LISTA DE TAREFAS:
a – Segundo o texto, que jogo ia Francisco Silva dirigir quando foi apanhado na sua cabina?
b – Edite o trecho do texto que começa em "Tem, porém, o" e prossegue até "- Marítimo, 1.", trocando "Marítimo" por "Sporting".
c – Indique todos os clubes de futebol mencionados no texto.

TEXTO:

"Passam os anos mas ninguém me tira da cabeça que o antigo árbitro Francisco Silva, único a sofrer um castigo de irradiação no futebol português (cadê os outros?, perguntariam os nossos irmãos brasileiros...), foi, no seu tempo, uma espécie de pastilha elástica para o sistema dirigente do futebol de então. Ou seja, primeiro mastigado, depois deitado fora. Literalmente sem apelo nem agravo.
Francisco Silva, para os menos recordados, árbitro e chefe de família algarvio, foi apanhado numa célebre noite fria de Penafiel, na sua cabina do Estádio 25 de Abril, ainda antes de entrar em cena para dirigir um Penafiel-Belenenses. Em cima da mesa, Francisco Silva tinha um envelope e dentro do envelope estaria um cheque.
O 25 de Abril de Francisco Silva foi-lhe tudo menos gratificante, além de nada democrático, pois os então dirigentes da sua classe irromperam-lhe pela cabina e condenaram-no sumariamente. Se tinha um cheque, Francisco Silva fora corrupto. Sem direito a uma palavra. Sem defesa possível.
Ninguém me tira da cabeça: como a pastilha elástica, era chegada a hora de deitar fora Francisco Silva. O bode expiatório que o próprio sistema implorava ver encontrado para que tudo pudesse continuar na mesma no mundo da arbitragem: as observações, as classificações, as internacionalizações, as promoções e despromoções, enfim, o regabofe em que o futebol português chegou a parecer tornar-se muito forte nos últimos 25 anos.
Vem este exemplo de pastilha elástica (coisa que nos vêm à cabeça, sabe-se lá porquê...) a propósito de cabinas, túneis e de verdadeiras pastilhas elásticas, tão do agrado, entre outros, de figuras como o velho treinador do Manchester United, sir Alex Ferguson, ou do ainda recente treinador do Benfica, armado cavaleiro logo na sua primeira época na Luz, que dá pelo nome de Jorge Jesus. Tal como o sábio treinador escocês tão campeão pelos ingleses, também o inconstante treinador português do tão campeão clube encarnado de Lisboa não dispensa a pastilha.
Elástica das boas, daquelas densas, cheias de goma, tipo Gorila ou mesmo Super-Gorila, capaz de se ver esticada sem partir, eis a favorita de Jesus, que parece gostar delas resistentes, e passa os 90 minutos de um jogo (mais o respectivo tempo de compensação e não de descontos, como muitas vezes por aí se diz e escreve) a mascá-las com a experiência e o empenho de um autêntico cowboy.
Tem, porém, o treinador do Benfica o curioso cuidado de tirar a pastilha da boca para se atirar em campo aberto, por exemplo, à confusão de uns empurrões e muitos impropérios com adversários - de calções, fato de treino ou mesmo engravatados - no final de um qualquer jogo muito emotivo como foi o que a sua equipa disputou com o Marítimo.
Inequivocamente contra um total desrespeito pelas pastilhas elásticas parece realmente ser Jorge Jesus, nada dado a mastigá-las e a deitá-las fora, como se viu depois do triste espectáculo em pleno relvado das águias, após o apito final do tal encontro Benfica, 2 - Marítimo, 1.

CONTEÚDO DOS DADOS:
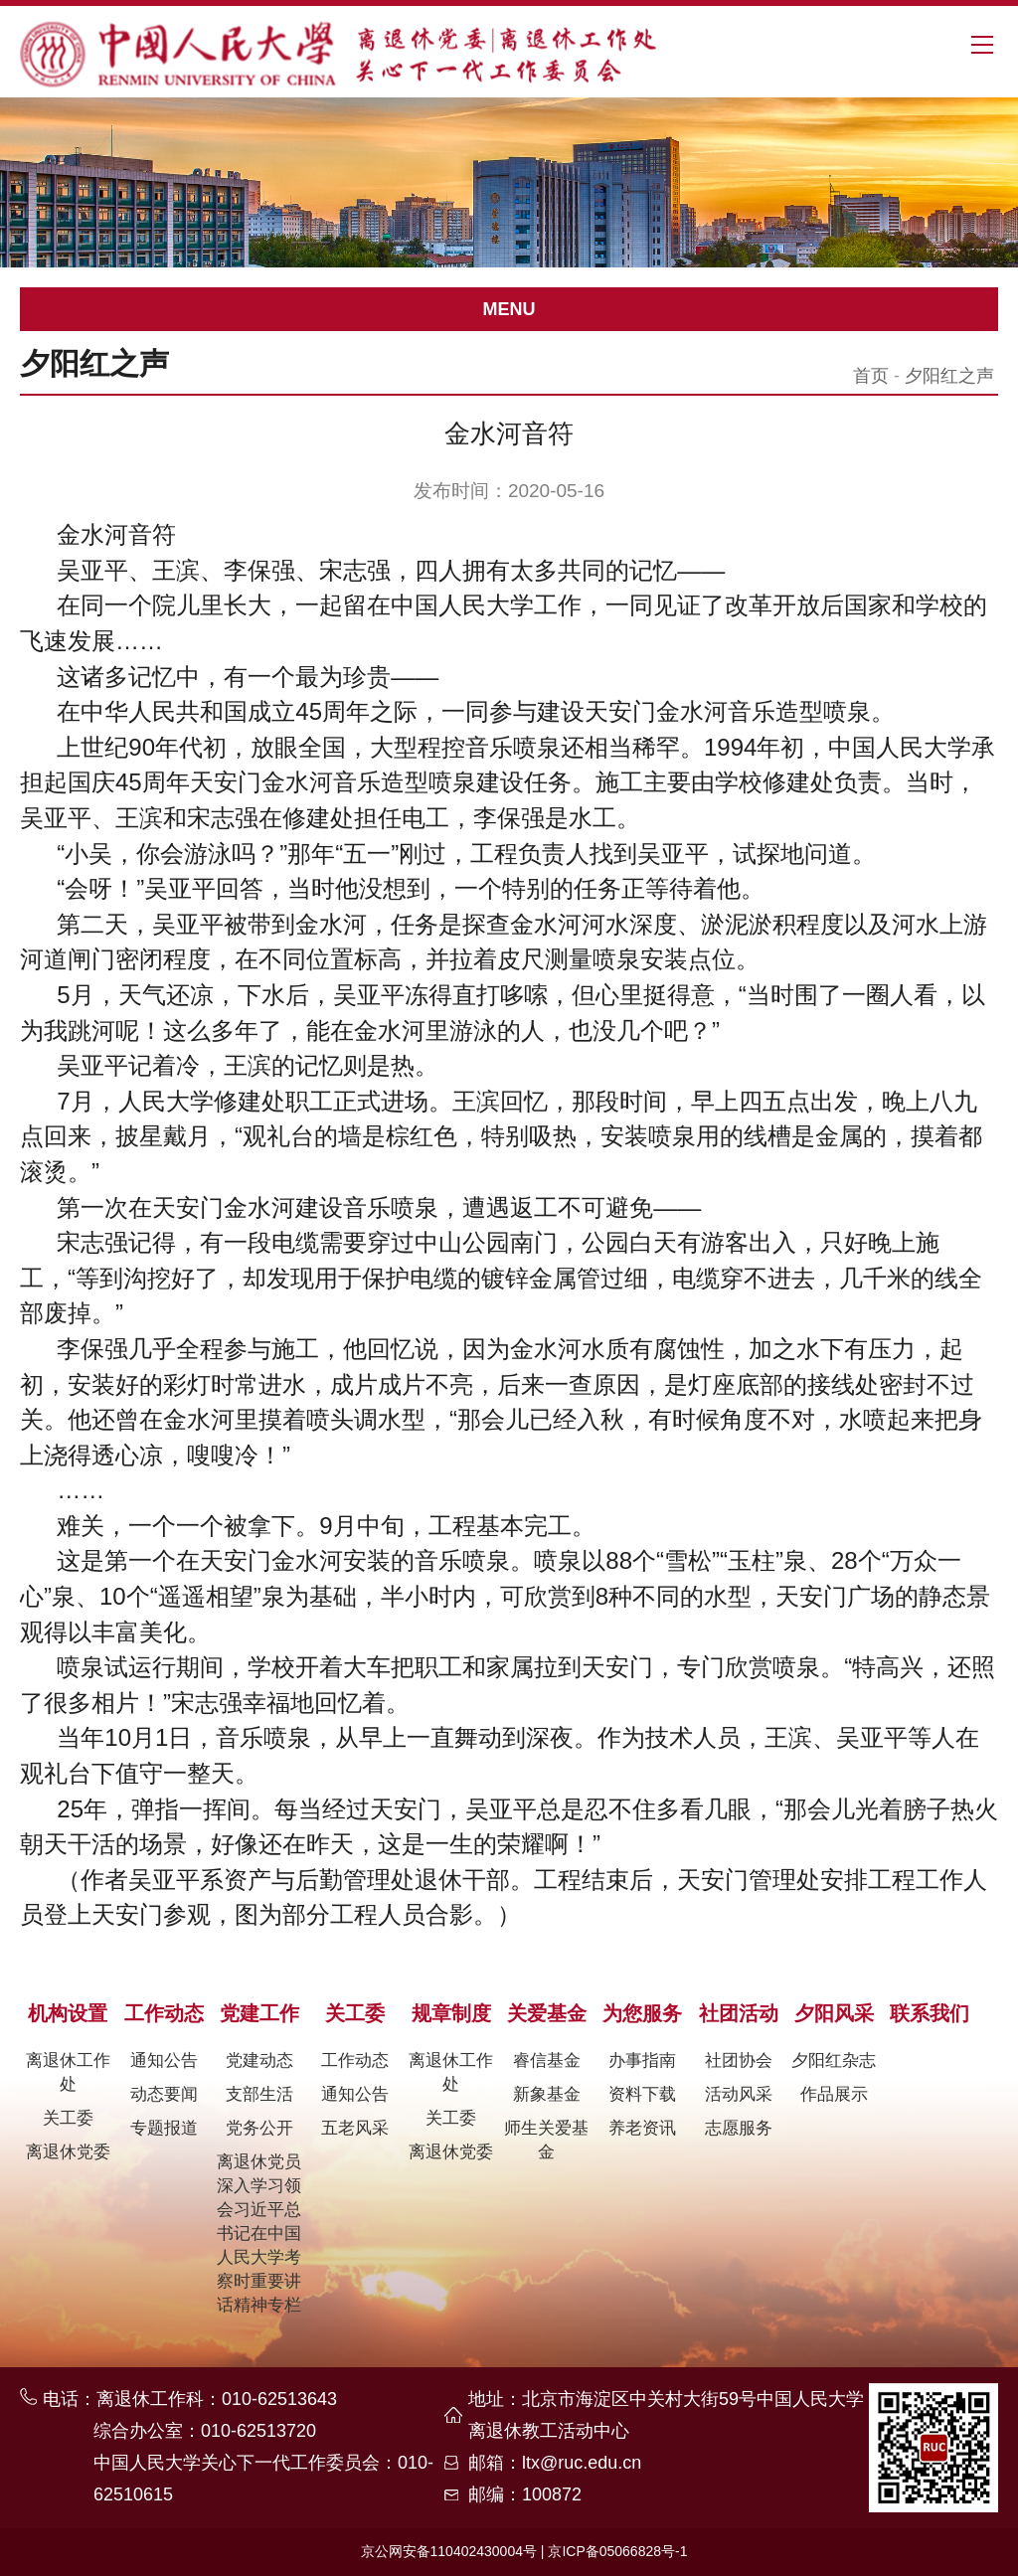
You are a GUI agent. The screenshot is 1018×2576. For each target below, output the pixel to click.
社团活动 (738, 2013)
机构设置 (67, 2013)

SOLUÇÕES DOS EXERCÍCIOS:
a – Um Penafiel-Belenenses.

b –
Tem, porém, o treinador do Benfica o curioso cuidado de tirar a pastilha da boca para se atirar em campo aberto, por exemplo, à confusão de uns empurrões e muitos impropérios com adversários - de calções, fato de treino ou mesmo engravatados - no final de um qualquer jogo muito emotivo como foi o que a sua equipa disputou com o Sporting.
Inequivocamente contra um total desrespeito pelas pastilhas elásticas parece realmente ser Jorge Jesus, nada dado a mastigá-las e a deitá-las fora, como se viu depois do triste espectáculo em pleno relvado das águias, após o apito final do tal encontro Benfica, 2 - Sporting, 1.

c – Penafiel, Belenenses, Manchester United, Benfica e Marítimo.